Task goal: Return the material unaltered, line by line.

════════════════════

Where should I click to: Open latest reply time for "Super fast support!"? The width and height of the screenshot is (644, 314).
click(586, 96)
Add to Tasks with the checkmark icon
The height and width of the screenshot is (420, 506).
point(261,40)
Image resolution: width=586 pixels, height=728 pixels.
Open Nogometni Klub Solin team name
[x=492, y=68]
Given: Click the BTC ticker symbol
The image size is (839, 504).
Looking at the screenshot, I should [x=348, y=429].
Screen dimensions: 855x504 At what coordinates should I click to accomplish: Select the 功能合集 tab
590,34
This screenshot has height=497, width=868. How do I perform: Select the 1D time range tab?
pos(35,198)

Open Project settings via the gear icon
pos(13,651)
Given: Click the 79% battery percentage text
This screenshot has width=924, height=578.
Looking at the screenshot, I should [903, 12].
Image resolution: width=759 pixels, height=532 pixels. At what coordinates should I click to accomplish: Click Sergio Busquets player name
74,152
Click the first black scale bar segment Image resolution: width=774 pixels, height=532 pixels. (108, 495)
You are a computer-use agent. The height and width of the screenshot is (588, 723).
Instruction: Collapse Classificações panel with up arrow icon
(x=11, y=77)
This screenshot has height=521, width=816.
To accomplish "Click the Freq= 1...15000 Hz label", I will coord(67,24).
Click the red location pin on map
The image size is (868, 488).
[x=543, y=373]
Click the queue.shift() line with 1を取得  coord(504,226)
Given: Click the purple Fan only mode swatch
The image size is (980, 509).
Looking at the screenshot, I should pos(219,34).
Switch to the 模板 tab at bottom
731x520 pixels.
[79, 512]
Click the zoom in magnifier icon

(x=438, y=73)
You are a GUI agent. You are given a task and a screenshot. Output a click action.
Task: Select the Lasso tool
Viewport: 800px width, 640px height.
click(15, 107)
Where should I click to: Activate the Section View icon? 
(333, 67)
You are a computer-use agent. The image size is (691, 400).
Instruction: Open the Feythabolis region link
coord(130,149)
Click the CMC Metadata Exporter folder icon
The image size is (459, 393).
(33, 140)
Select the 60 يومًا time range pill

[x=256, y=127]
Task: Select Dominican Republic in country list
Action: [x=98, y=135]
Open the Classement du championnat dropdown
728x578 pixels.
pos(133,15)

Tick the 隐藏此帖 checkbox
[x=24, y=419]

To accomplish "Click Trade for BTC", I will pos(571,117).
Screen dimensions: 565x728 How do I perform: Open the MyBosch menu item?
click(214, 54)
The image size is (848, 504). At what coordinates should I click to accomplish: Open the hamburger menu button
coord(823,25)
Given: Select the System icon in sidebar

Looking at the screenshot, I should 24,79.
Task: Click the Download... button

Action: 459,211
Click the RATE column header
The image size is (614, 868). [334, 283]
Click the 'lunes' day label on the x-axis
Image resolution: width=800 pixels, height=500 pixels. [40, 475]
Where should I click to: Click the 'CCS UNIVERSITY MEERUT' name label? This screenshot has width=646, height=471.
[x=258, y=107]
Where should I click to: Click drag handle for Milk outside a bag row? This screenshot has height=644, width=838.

════════════════════

Finished task:
Where should I click to: Open latest reply time for "Super fast support!"? The width and height of the screenshot is (644, 314).
click(586, 96)
Add to Tasks with the checkmark icon
The height and width of the screenshot is (420, 506).
point(261,40)
Image resolution: width=586 pixels, height=728 pixels.
Open Nogometni Klub Solin team name
[x=492, y=68]
Given: Click the BTC ticker symbol
The image size is (839, 504).
Looking at the screenshot, I should [x=348, y=429].
Screen dimensions: 855x504 At what coordinates should I click to accomplish: Select the 功能合集 tab
590,34
This screenshot has height=497, width=868. How do I perform: Select the 1D time range tab?
pos(35,198)

Open Project settings via the gear icon
pos(13,651)
Given: Click the 79% battery percentage text
This screenshot has width=924, height=578.
Looking at the screenshot, I should [903, 12].
Image resolution: width=759 pixels, height=532 pixels. At what coordinates should I click to accomplish: Click Sergio Busquets player name
74,152
Click the first black scale bar segment Image resolution: width=774 pixels, height=532 pixels. (108, 495)
You are a computer-use agent. The height and width of the screenshot is (588, 723).
Instruction: Collapse Classificações panel with up arrow icon
(x=11, y=77)
This screenshot has height=521, width=816.
To accomplish "Click the Freq= 1...15000 Hz label", I will coord(67,24).
Click the red location pin on map
The image size is (868, 488).
[x=543, y=373]
Click the queue.shift() line with 1を取得  coord(504,226)
Given: Click the purple Fan only mode swatch
The image size is (980, 509).
Looking at the screenshot, I should pos(219,34).
Switch to the 模板 tab at bottom
731x520 pixels.
[79, 512]
Click the zoom in magnifier icon

(x=438, y=73)
You are a GUI agent. You are given a task and a screenshot. Output a click action.
Task: Select the Lasso tool
Viewport: 800px width, 640px height.
click(15, 107)
Where should I click to: Activate the Section View icon? 
(333, 67)
You are a computer-use agent. The image size is (691, 400).
Instruction: Open the Feythabolis region link
coord(130,149)
Click the CMC Metadata Exporter folder icon
The image size is (459, 393).
(33, 140)
Select the 60 يومًا time range pill

[x=256, y=127]
Task: Select Dominican Republic in country list
Action: [x=98, y=135]
Open the Classement du championnat dropdown
728x578 pixels.
pos(133,15)

Tick the 隐藏此帖 checkbox
[x=24, y=419]

To accomplish "Click Trade for BTC", I will pos(571,117).
Screen dimensions: 565x728 How do I perform: Open the MyBosch menu item?
click(214, 54)
The image size is (848, 504). At what coordinates should I click to accomplish: Open the hamburger menu button
coord(823,25)
Given: Select the System icon in sidebar

Looking at the screenshot, I should 24,79.
Task: Click the Download... button

Action: 459,211
Click the RATE column header
The image size is (614, 868). [334, 283]
Click the 'lunes' day label on the x-axis
Image resolution: width=800 pixels, height=500 pixels. [40, 475]
Where should I click to: Click the 'CCS UNIVERSITY MEERUT' name label? This screenshot has width=646, height=471.
[x=258, y=107]
Where should I click to: Click drag handle for Milk outside a bag row? This screenshot has height=644, width=838.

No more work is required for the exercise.